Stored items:
..........
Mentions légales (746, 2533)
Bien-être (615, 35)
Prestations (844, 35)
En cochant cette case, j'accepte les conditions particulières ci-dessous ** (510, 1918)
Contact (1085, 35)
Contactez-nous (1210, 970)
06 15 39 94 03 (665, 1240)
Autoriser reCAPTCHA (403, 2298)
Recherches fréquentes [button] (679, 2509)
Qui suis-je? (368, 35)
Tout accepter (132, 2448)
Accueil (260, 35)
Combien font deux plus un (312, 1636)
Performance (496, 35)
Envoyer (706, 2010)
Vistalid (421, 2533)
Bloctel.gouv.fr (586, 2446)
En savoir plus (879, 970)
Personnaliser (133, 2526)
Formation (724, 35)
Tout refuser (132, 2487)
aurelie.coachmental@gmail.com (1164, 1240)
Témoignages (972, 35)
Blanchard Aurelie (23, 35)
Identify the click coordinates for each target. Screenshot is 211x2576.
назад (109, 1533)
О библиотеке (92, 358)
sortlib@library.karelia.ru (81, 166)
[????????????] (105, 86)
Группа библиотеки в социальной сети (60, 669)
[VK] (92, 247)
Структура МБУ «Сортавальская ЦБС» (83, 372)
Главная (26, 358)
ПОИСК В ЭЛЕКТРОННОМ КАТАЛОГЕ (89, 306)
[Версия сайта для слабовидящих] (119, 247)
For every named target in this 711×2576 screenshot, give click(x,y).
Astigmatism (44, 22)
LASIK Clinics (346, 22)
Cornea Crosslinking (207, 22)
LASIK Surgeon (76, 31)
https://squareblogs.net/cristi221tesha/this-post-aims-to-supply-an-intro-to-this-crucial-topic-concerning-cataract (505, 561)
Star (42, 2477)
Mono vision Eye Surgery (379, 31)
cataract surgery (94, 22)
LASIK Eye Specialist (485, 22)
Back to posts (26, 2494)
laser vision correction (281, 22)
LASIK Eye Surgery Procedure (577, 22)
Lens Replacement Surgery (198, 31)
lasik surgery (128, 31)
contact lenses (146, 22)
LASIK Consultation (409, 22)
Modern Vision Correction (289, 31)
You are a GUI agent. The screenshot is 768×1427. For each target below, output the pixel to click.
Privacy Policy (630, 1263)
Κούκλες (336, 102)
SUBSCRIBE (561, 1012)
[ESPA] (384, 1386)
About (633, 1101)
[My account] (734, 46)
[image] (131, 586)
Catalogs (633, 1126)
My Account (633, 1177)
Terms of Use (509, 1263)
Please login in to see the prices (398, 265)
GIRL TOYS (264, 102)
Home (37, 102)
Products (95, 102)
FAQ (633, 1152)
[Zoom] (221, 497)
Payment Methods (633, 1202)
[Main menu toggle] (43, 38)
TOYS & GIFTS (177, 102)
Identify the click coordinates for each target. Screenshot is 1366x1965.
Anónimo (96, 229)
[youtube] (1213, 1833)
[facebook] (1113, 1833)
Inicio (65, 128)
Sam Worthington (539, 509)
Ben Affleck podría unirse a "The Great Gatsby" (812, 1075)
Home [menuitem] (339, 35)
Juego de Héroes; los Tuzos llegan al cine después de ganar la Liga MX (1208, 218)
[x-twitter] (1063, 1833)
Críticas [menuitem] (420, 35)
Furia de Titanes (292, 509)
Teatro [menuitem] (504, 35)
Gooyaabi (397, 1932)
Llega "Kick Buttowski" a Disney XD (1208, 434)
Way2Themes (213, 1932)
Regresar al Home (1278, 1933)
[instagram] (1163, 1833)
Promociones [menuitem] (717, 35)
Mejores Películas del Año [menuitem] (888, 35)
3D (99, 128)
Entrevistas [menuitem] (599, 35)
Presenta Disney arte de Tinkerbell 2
..........
Problem requirements: What you give back must be the stretch above, starting at the line with "Prestations (844, 35)" and ending at the line with "LASIK Surgeon (76, 31)", copied exactly.

Response:
Prestations (844, 35)
En cochant cette case, j'accepte les conditions particulières ci-dessous ** (510, 1918)
Contact (1085, 35)
Contactez-nous (1210, 970)
06 15 39 94 03 (665, 1240)
Autoriser reCAPTCHA (403, 2298)
Recherches fréquentes [button] (679, 2509)
Qui suis-je? (368, 35)
Tout accepter (132, 2448)
Accueil (260, 35)
Combien font deux plus un (312, 1636)
Performance (496, 35)
Envoyer (706, 2010)
Vistalid (421, 2533)
Bloctel.gouv.fr (586, 2446)
En savoir plus (879, 970)
Personnaliser (133, 2526)
Formation (724, 35)
Tout refuser (132, 2487)
aurelie.coachmental@gmail.com (1164, 1240)
Témoignages (972, 35)
Blanchard Aurelie (23, 35)
Identify the click coordinates for each target. Screenshot is 211x2576.
назад (109, 1533)
О библиотеке (92, 358)
sortlib@library.karelia.ru (81, 166)
[????????????] (105, 86)
Группа библиотеки в социальной сети (60, 669)
[VK] (92, 247)
Структура МБУ «Сортавальская ЦБС» (83, 372)
Главная (26, 358)
ПОИСК В ЭЛЕКТРОННОМ КАТАЛОГЕ (89, 306)
[Версия сайта для слабовидящих] (119, 247)
For every named target in this 711×2576 screenshot, give click(x,y).
Astigmatism (44, 22)
LASIK Clinics (346, 22)
Cornea Crosslinking (207, 22)
LASIK Surgeon (76, 31)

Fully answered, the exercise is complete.